Genome-wide association study identifies 48 common genetic variants associated with handedness | Nature Human Behaviour
https://www.nature.com/articles/s41562-020-00956-y
Researchers get a better grip on left and right handedness - Scimex
https://www.scimex.org/newsfeed/41-areas-of-genetic-code-linked-to-left-handedness-also-suggest-link-to-mental-health-issues
There's no single gene for left-handedness. At least 41 regions of DNA are involved
https://theconversation.com/theres-no-single-gene-for-left-handedness-at-least-41-regions-of-dna-are-involved-146765
Largest Study of Its Kind Identifies 41 Gene Variants Linked to Being Left-Handed
https://www.sciencealert.com/these-41-gene-variants-influence-whether-you-re-left-handed
約40万人のゲノムを分析した2019年の研究により、rs199512、rs45608532、rs13017199、rs3094128という4カ所の一塩基多型(SNP)が左利きに関与していることが分かりました。これらのうち、rs199512は脳の発達などに関与していることから、研究を実施したオックスフォード大学の研究チームは、「脳内組織である白質の構造で、細胞骨格の段階から違いが生まれ、利き手が左になるのではないか」との見解を示しています。

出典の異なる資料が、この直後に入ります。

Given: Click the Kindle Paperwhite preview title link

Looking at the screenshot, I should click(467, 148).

左利きの原因となる遺伝子変異が特定される - GIGAZINE
by Obama White House
こうした研究に続いて、オーストラリアにあるQIMRバーグホーファー医療研究所のSarah Medlan氏が率いる研究チームは、オックスフォード大学よりもさらに大規模な遺伝子解析を行う研究を実施。イギリスの長期大規模バイオバンク研究であるUKバイオバンク、アメリカのバイオテクノロジー企業23andMe、利き手に関する国際的な研究プロジェクトInternational Handedness Consortiumが保有している合計176万6671人分の遺伝子データをゲノムワイド関連解析にかけて、利き手と遺伝子の関係を調べました。なお、遺伝子データを提供した約176万人のうち、左利きの人は19万4198人だったとのことです。

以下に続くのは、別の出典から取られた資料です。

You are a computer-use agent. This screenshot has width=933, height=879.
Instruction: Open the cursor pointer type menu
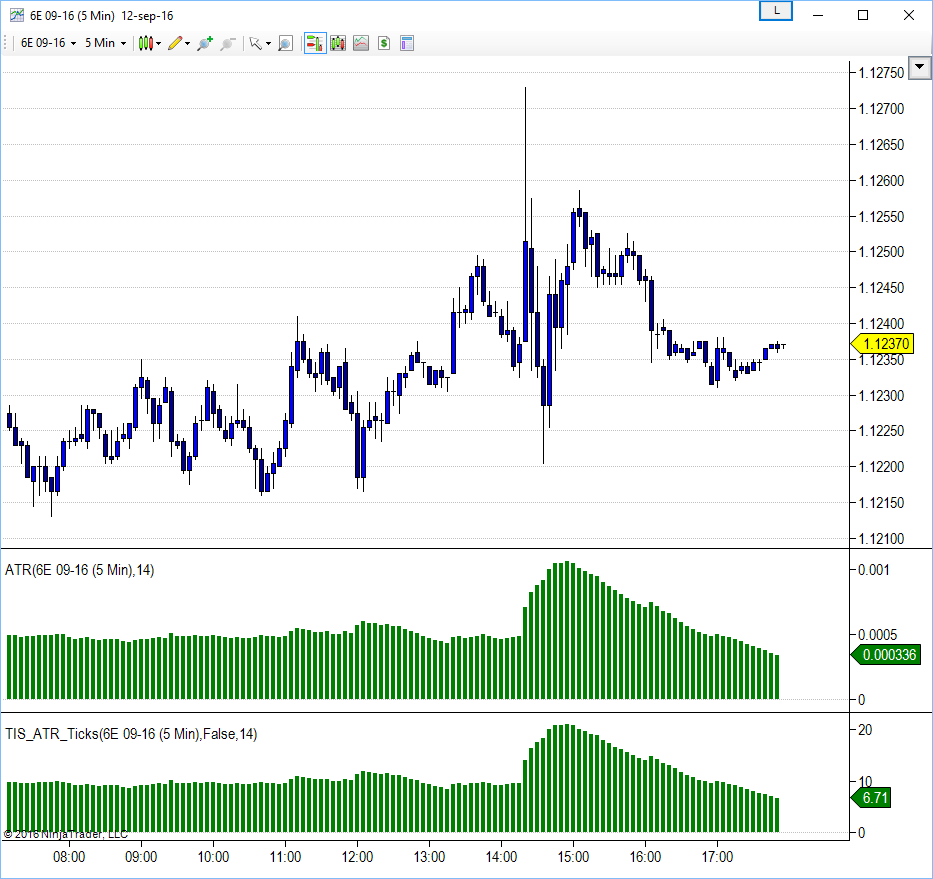click(x=258, y=43)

遺伝子分析の結果、研究チームは左利きと関連が深い遺伝的変異41カ所と、両利きと関連が深い遺伝的変異7カ所を特定することに成功しました。論文の共著者であるGabriel Cuellar-Partida氏は、今回の大規模研究の意義について「この大規模な研究は、利き手の決定に非常に微妙な影響しか与えていない遺伝子の影響を検出するためには、統計的な力技が必要だったことを意味しています。これにより、利き手以外の神経学的形質の理解にも大規模な研究が欠かせないことや、多数の研究機関の参加が重要なことが浮き彫りになりました」と述べました。
また、Medlan氏は解析結果について、「興味深いことに、左利きに関連するゲノム領域と、両利きに関連するゲノム領域の間には、ほとんど重複がありませんでした。このことは、両利きはこれまで考えられていたより複雑な要因が関係していることを示唆しています。言い換えると、利き手の『傾向』に影響を与えるメカニズムと、利き手の『度合』に影響を与えるメカニズムは、異なるかもしれないということです」と指摘しています。
170万人以上の遺伝子データを解析する大規模な研究により、左利きや両利きに関する合計48カ所もの遺伝的変異が特定されましたが、研究チームによると、今回の研究で分かった遺伝的な差異は、利き手の違いのわずか12%しか説明できていないとのこと。
このことから、論文の共著者のデビッド・エヴァンス教授は「遺伝的要因が利き手の決定にわずかな影響しか与えていなかったということは、利き手の決定には環境的要因のほうがはるかに重要な可能性が高いことを示唆しています。これは、両利きも同様で、両手を均等に使いこなす能力には、スポーツやトレーニングなどの後天的な要因が大きな役割を果たしているのではないでしょうか」と話しました。